▸ WHAT THE TASK REQUIRES: Continue the interview on India's bankruptcy code from its final sentence, leaving aside the material that follows it.

▸ SELECTED TEXT:
....

Free Press Journal

Bankruptcy law will be learning experience for at least 2-3 years: Bahram Vakil, founding partner, AZB & Partners


Bahram Vakil, the founding partner of leading law firm AZB & Partners, is reckoned among the country’s foremost infrastructure and project finance attorneys. He has worked on several committees that introduced major policy changes in the country. Among them are the U K Sinha Committee— working group on foreign investment in India; SEBI sub-group on regulatory guidelines for redeemable non – convertible preference shares, and the Viswanathan Committee on bankruptcy law reform.  He also played a vital role in drafting the new Insolvency & Bankruptcy Code (IBC). In an exclusive interview with Free Press Journal’s R N Bhaskar, Vakil spoke on the status of the Bankruptcy Code in India.

Given below are edited excerpts:

As you are a co-author of the IBC, can you explain why this law became important?
There are three key issues for the law. First, obviously, the size of the NPAs (non-performing assets) had ballooned to such an extent that it was crying for a resolution. Sadly, the earlier law had become non-operational. So this was a crying need. So this law happened in a world record time of 13 months— from start to finish.

....

▸ INPUT DATA:
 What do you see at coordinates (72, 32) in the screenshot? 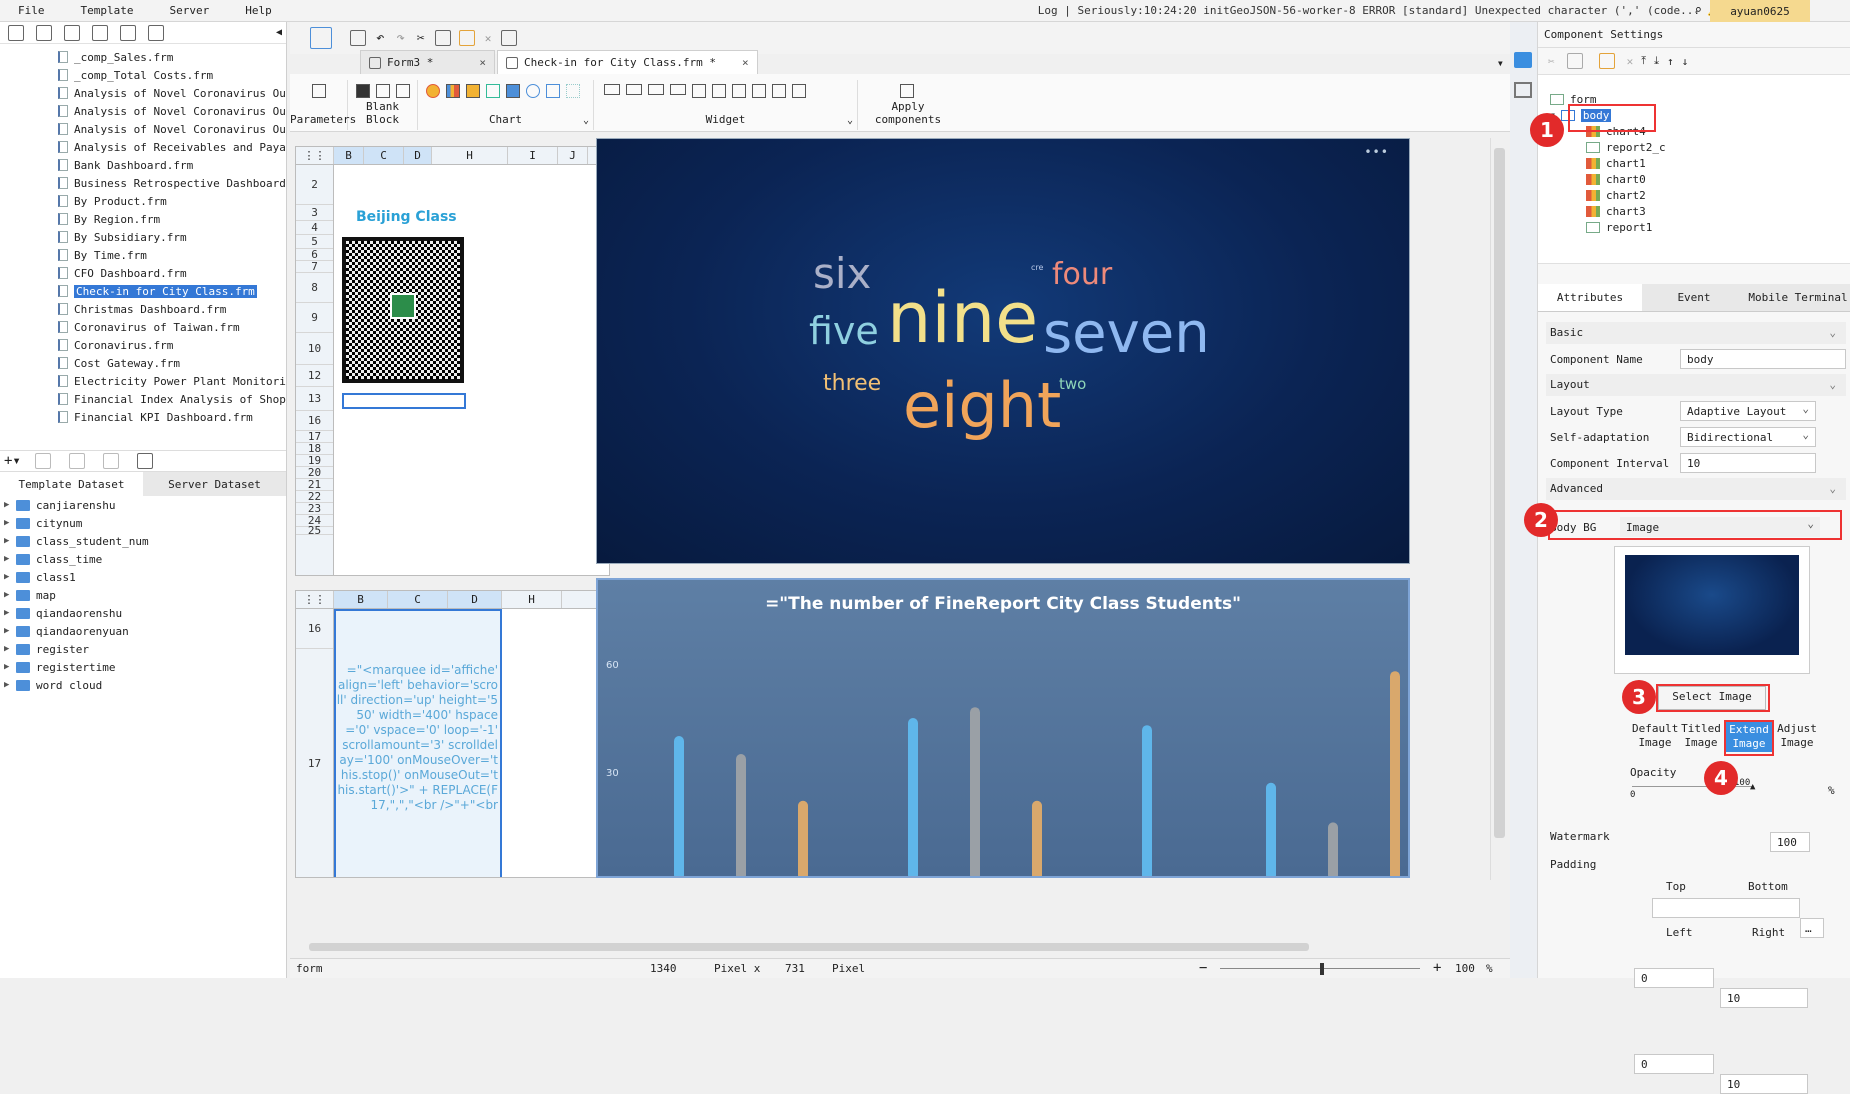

....

▸ TASK ANSWER:
The second factor is not so well known. In the case of our equity markets, for a very long time we have been lamenting that our bond markets are pretty shallow. So many domestic and foreign bond investors felt if recovery is so inefficient, you cannot deepen the market. We cannot take all the credit. But in the 18 months if you look at how the bond markets have grown, we can say that this law has had some salutary effect.

The third issue is that SMEs (small and medium enterprises) account for 90 per cent of our employment, and over 80 per cent of our economy. Unfortunately, SMEs were not entertained (when it came to resolving bad debts). They were out of the banking system but now it is exactly the opposite. Anyone who has not been paid—even the security guard or any employee— can move against the party who has not paid.  This new law has certainly strengthened their hand. Let’s face it, the idea was to do this.

All the RBI mandated restructurings of the past recovered around Rs 2,000 crore. Today, even though we are talking of two or more cases that have been resolved, we are talking about 100 times that number. Today your recovery rate is 75 paise to the rupee. Even the banks did not expect to get so much recovered.

Why did you bring in Section 29 (a) (of the IBC), perhaps the only debt recovery law in the world that has this provision?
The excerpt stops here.